╭─ Extracted entries

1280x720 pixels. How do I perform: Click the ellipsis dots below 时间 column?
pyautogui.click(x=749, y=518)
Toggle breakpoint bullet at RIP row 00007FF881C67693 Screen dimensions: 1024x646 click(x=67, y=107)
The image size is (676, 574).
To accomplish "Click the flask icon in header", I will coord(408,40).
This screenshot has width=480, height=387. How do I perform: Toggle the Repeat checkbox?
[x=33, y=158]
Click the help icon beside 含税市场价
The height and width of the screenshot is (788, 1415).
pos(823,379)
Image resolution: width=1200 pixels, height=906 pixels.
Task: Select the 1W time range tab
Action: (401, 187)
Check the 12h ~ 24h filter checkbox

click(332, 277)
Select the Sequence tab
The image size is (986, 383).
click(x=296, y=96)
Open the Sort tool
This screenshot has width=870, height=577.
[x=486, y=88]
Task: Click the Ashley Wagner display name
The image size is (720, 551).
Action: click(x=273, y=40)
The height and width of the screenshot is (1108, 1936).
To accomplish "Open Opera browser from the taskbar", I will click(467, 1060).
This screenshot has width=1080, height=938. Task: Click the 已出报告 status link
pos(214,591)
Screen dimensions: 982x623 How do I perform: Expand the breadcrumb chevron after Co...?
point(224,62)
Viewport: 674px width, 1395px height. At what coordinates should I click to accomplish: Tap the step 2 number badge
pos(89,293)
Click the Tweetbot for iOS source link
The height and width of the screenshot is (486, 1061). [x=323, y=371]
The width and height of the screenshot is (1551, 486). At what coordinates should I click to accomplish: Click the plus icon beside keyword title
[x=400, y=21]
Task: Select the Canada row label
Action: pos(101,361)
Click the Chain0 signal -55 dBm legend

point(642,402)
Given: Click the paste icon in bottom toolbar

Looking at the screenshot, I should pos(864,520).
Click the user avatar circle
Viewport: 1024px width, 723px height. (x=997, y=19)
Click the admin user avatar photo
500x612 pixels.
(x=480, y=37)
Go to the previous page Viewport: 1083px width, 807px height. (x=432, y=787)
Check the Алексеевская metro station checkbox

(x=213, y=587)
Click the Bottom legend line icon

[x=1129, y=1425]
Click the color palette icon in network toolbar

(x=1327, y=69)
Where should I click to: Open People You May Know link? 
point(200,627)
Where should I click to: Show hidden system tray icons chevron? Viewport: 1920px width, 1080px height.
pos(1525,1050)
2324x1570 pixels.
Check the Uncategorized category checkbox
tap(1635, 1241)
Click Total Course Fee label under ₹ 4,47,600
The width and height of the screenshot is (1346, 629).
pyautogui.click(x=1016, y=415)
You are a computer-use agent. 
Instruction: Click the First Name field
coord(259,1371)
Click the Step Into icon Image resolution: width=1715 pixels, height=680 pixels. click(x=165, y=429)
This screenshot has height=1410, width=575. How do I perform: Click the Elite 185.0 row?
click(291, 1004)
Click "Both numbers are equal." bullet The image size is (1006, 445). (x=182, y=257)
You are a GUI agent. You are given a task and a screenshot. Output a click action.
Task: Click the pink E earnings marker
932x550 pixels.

╰─

**Goal:** Rewrite the material, from its first line through the line containing "pos(214,591)", as a Markdown table with the columns Index and Entry, numbering each row and omitting blank lines.

**Exercise answer:**
| Index | Entry |
|---|---|
| 1 | 1280x720 pixels. How do I perform: Click the ellipsis dots below 时间 column? |
| 2 | pyautogui.click(x=749, y=518) |
| 3 | Toggle breakpoint bullet at RIP row 00007FF881C67693 Screen dimensions: 1024x646 click(x=67, y=107) |
| 4 | The image size is (676, 574). |
| 5 | To accomplish "Click the flask icon in header", I will coord(408,40). |
| 6 | This screenshot has width=480, height=387. How do I perform: Toggle the Repeat checkbox? |
| 7 | [x=33, y=158] |
| 8 | Click the help icon beside 含税市场价 |
| 9 | The height and width of the screenshot is (788, 1415). |
| 10 | pos(823,379) |
| 11 | Image resolution: width=1200 pixels, height=906 pixels. |
| 12 | Task: Select the 1W time range tab |
| 13 | Action: (401, 187) |
| 14 | Check the 12h ~ 24h filter checkbox |
| 15 | click(332, 277) |
| 16 | Select the Sequence tab |
| 17 | The image size is (986, 383). |
| 18 | click(x=296, y=96) |
| 19 | Open the Sort tool |
| 20 | This screenshot has width=870, height=577. |
| 21 | [x=486, y=88] |
| 22 | Task: Click the Ashley Wagner display name |
| 23 | The image size is (720, 551). |
| 24 | Action: click(x=273, y=40) |
| 25 | The height and width of the screenshot is (1108, 1936). |
| 26 | To accomplish "Open Opera browser from the taskbar", I will click(467, 1060). |
| 27 | This screenshot has width=1080, height=938. Task: Click the 已出报告 status link |
| 28 | pos(214,591) |